Después de la cháchara de Palacio, todo esfuerzo resultó inútil. La montaña parió un ratón. El sonado Tribunal de Garantías Constitucionales, independiente y separado de la Suprema Corte de Justicia, nació mostrenco. Fue castrado para impedirle ejercer la función que debe ejercer gracias al acuerdo convenido por Miguel y Leonel, los dos grandes jefes políticos del PRD y PLD, hijos de la misma entraña.
Abogué por un Tribunal de Garantías Constitucionales independiente para conocer exclusivamente todos los casos violatorios de la Constitución de la República proveniente de cualquier poder del Estado, debidamente reglamentados.
Las razones que encontraba válidas y no han perdido su validez, procuran un mayor equilibrio del poder judicial demasiado concentrado en la Suprema y mayor posibilidad de liberarla de las influencias políticas, como Corte de Casación limitada a los asuntos jurisdiccionales privados; y hasta me transaba por una Sala Constitucional especializada, integrada a la Suprema, como lo están las tres salas actuales.
La Constitución es el instrumento político-jurídico de carácter normativo que regula y protege la vida en sociedad.

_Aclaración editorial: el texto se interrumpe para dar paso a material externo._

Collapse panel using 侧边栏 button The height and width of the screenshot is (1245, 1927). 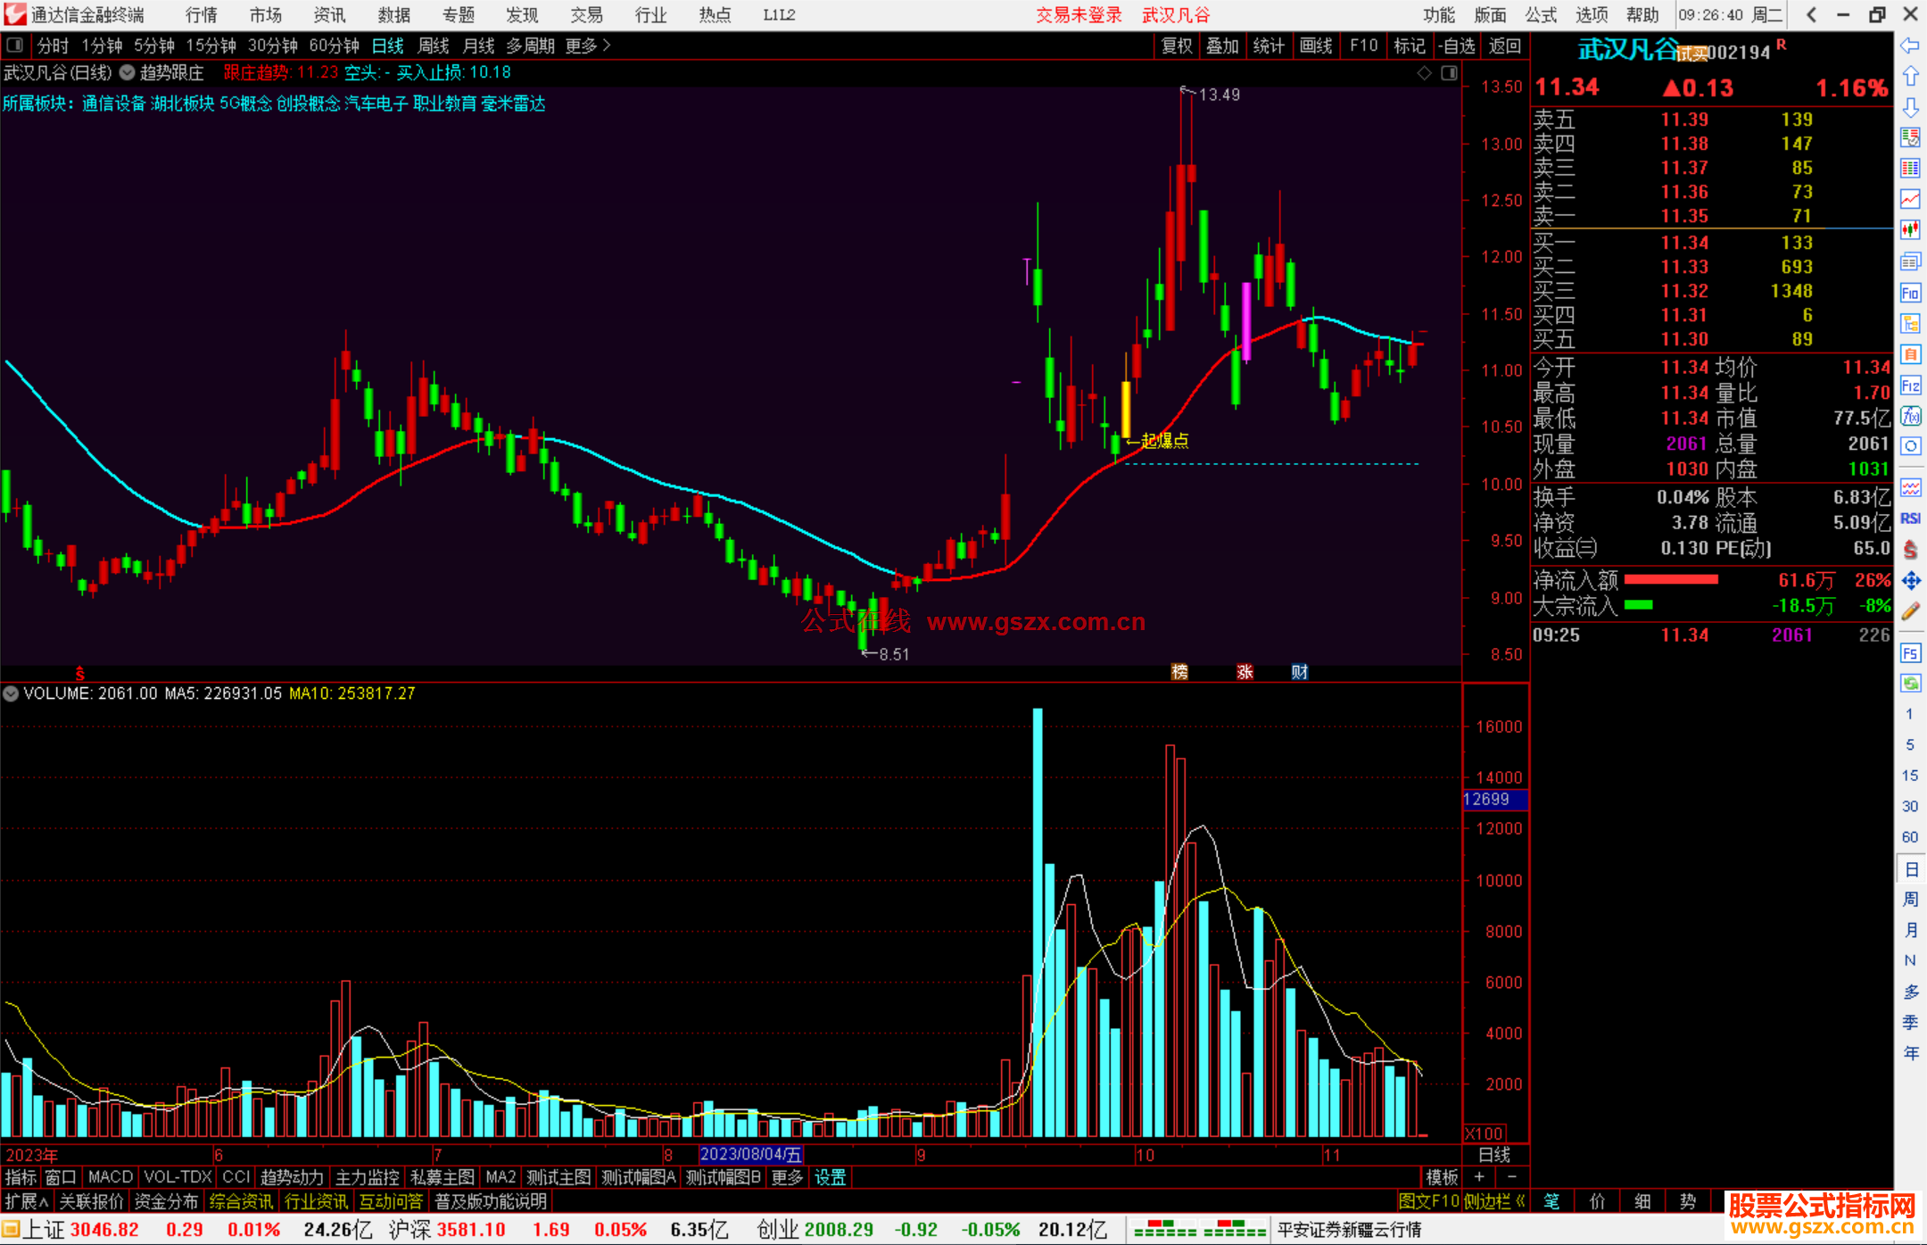coord(1494,1201)
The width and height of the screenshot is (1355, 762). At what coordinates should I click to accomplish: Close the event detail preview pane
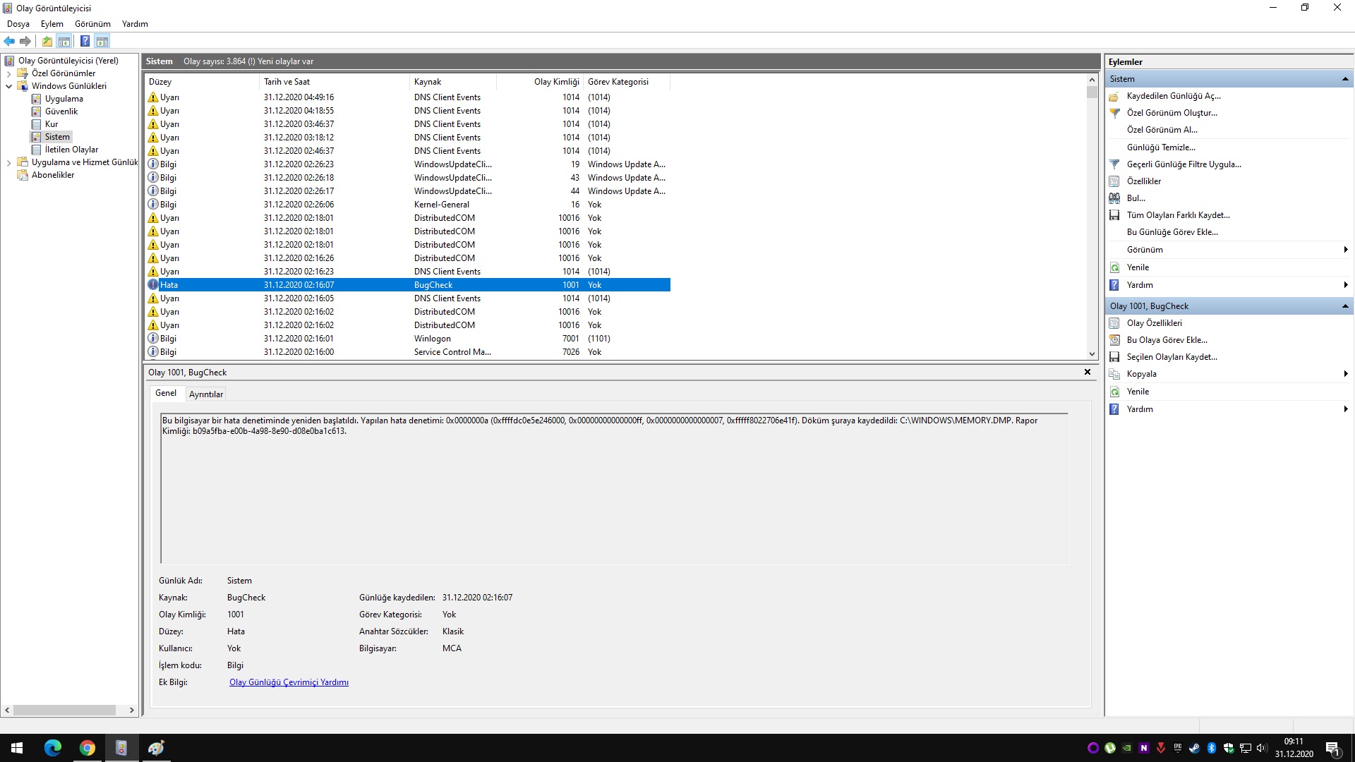pyautogui.click(x=1087, y=372)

Ella consagra y garantiza los derechos humanos fundamentales y del ciudadano, define sus deberes y obligaciones, determina y limita los poderes del Estado, estableciendo sus funciones básicas, orientado hacia el bienestar general y progreso de la sociedad.
Siendo así todo acto, cualquier acto procedente de cualquier persona no importa su condición o investidura que violente la Constitución, viene a ser atentatorio a los derechos individuales o colectivos del ciudadano, quien puede legítimamente impugnarlo a nombre propio o de la colectividad y anularlo por la vía procedente, conforme con el procedimiento y los mecanismos leales establecidos.

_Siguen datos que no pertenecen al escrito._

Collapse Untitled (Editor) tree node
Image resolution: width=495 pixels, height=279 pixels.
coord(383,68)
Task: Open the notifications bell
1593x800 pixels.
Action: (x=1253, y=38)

Siendo el pueblo soberano "de donde emanan todos los poderes del Estado", nadie puede castrarle al pueblo ese derecho. Pero resulta, que gracias al convenio de los líderes de las parcelas políticas que gobiernan el país, la Nueva Constitución que está siendo conocida y aprobada por una Asamblea Nacional ilegítima, violando la constitución urgida por los acuerdos y lineamientos políticos de sus jefes, cometen nuevos desaguisados: a) Mutila el Art. 102, abriéndole paso al nepotismo y canonjías b) elimina el derecho natural, individual y colectivo de toda persona interesada en llevar la acción en inconstitucionalidad, como está consagrado en el artículo 67, in fine, de la actual Constitución: c) Reserva ese derecho a los detentadores del poder del Estado: Presidente de la República y Presidentes de las cámaras legislativas, exclusivamente; d) Restringe ese derecho sólo a las violaciones contenidas en un texto legal, en estrictu sensu, excluyendo aquellas que se cometan mediante decretos, resoluciones, reglamentos o disposiciones administrativas. En resumen, el Poder Ejecutivo, es convertido en "ley, batuta y constitución. Tiene poder para hacer y deshacer lo que le venga en gana, sin sanción judicial, impunemente.

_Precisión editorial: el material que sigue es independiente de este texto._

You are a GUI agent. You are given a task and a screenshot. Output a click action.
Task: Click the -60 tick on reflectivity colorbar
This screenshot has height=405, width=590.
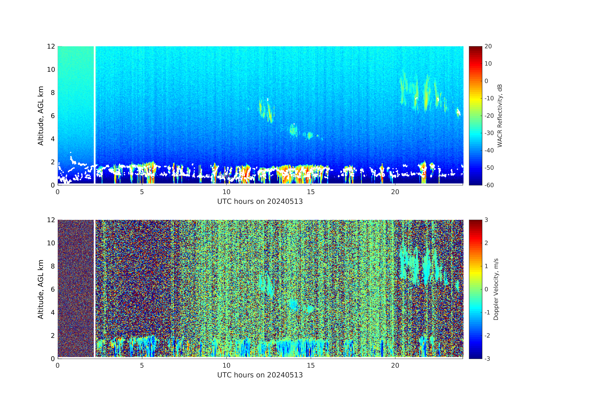click(489, 185)
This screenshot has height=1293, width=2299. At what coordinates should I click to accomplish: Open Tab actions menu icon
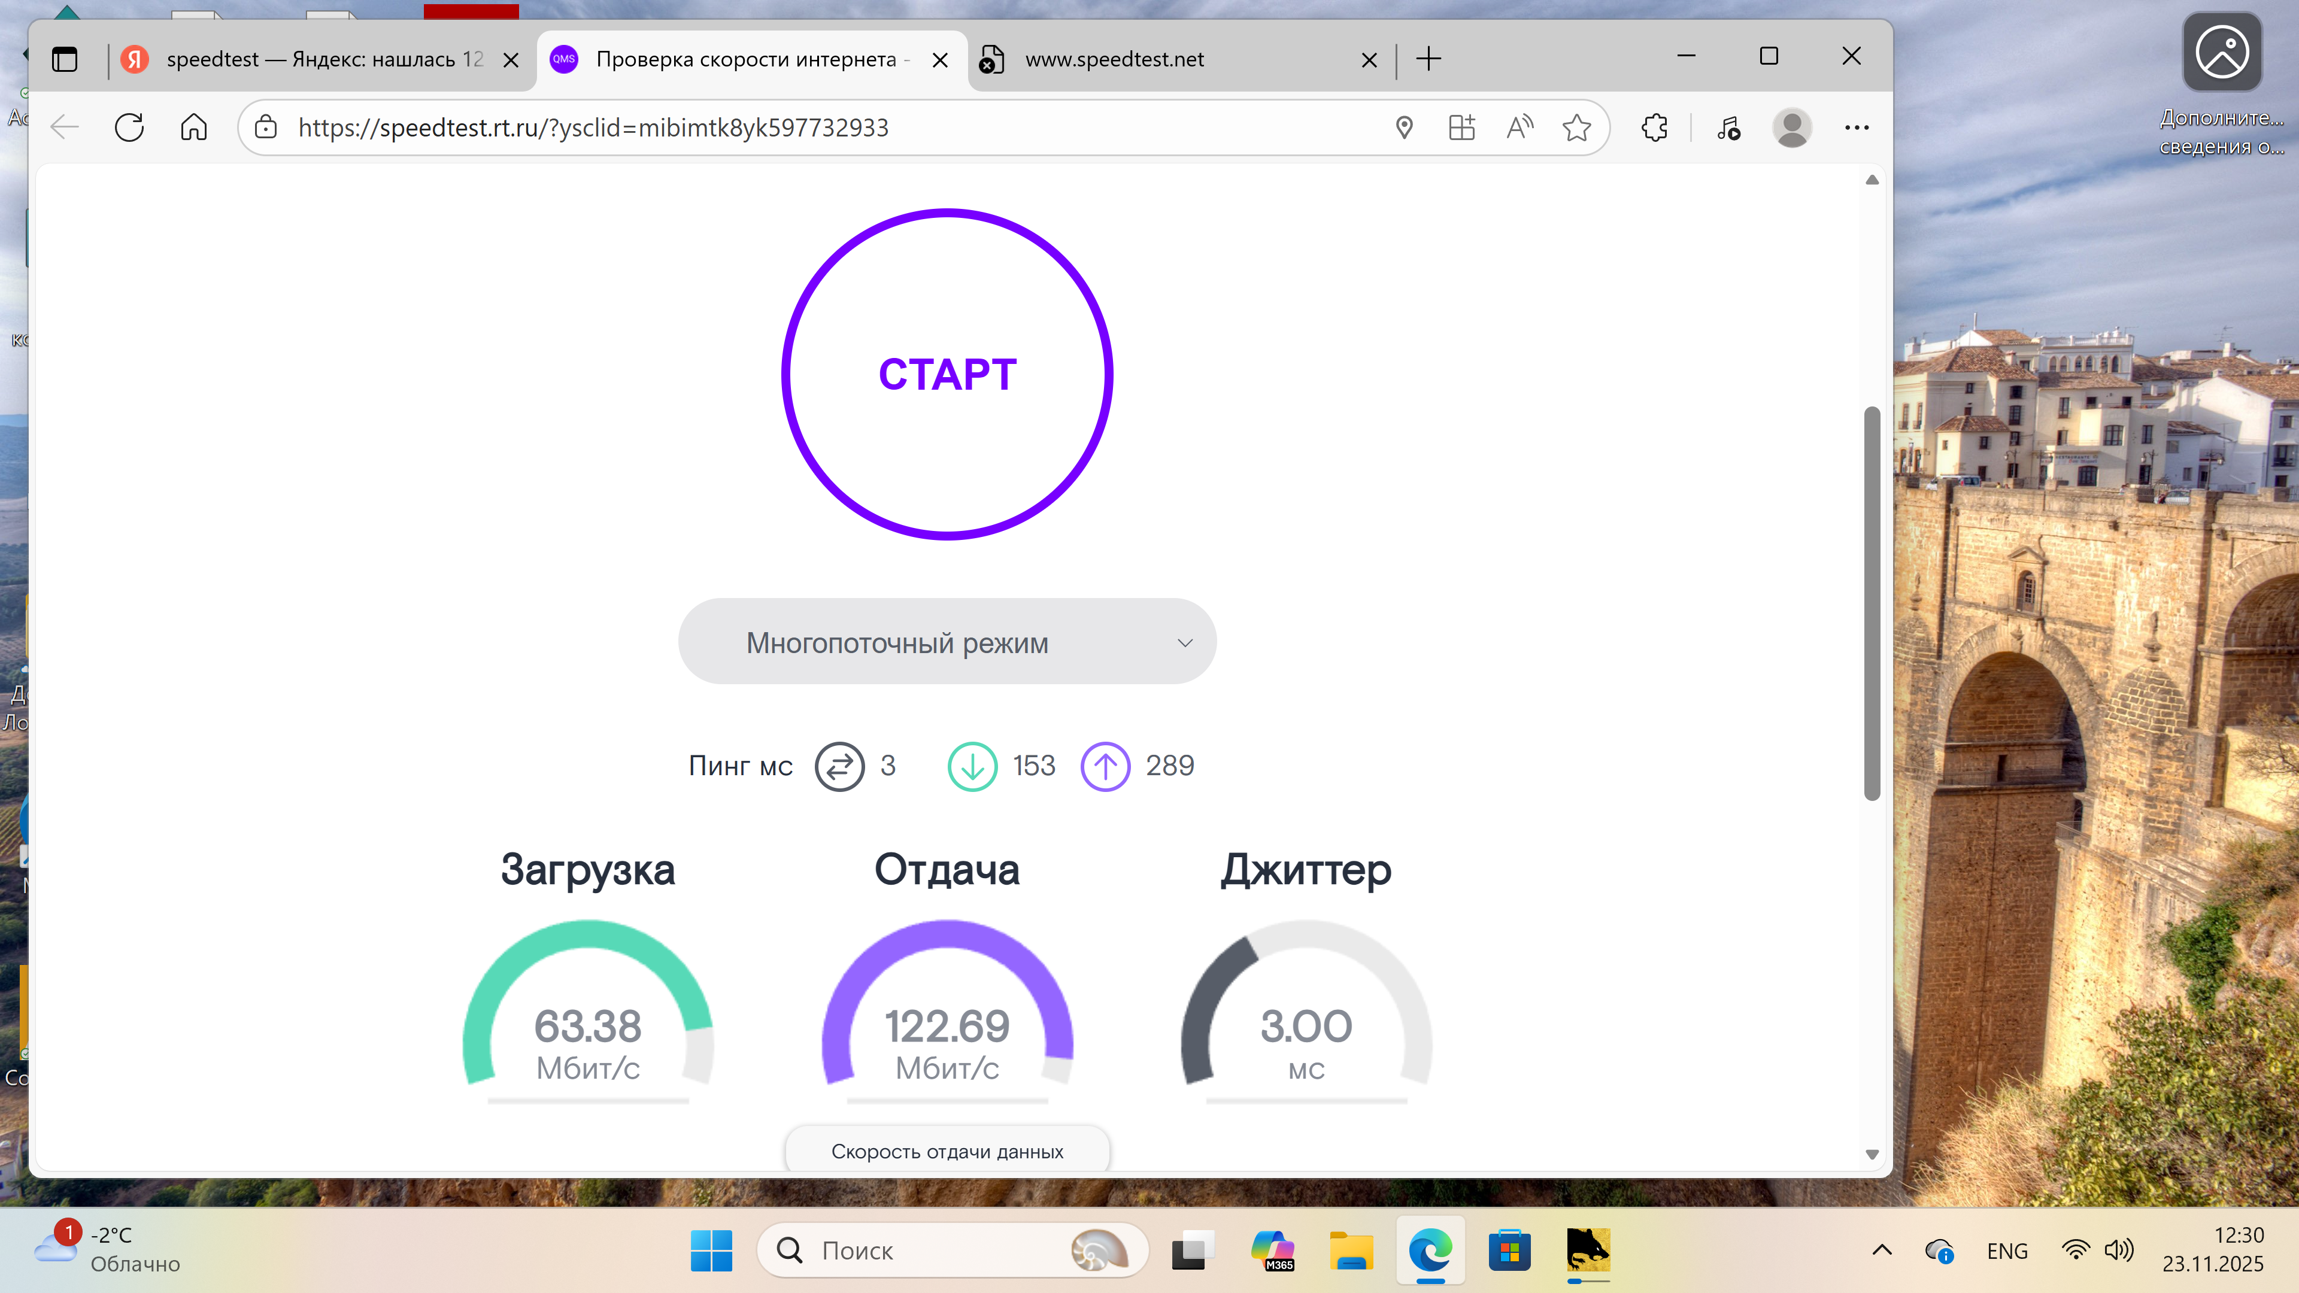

Eliminada esa facultad del Tribunal Constitucional, y del pueblo a ejercer ese derecho directamente ¿de qué nos sirve ese flamante tribunal? Si este carece de la facultad de sancionar lo que constituye la mayor fuente de corrupción, ¿para qué le sirve al Pueblo? ¿Sólo para tener el lujo de tenerlo y exhibirlo como el Metro, a costa del erario público y del dinero del contribuyente?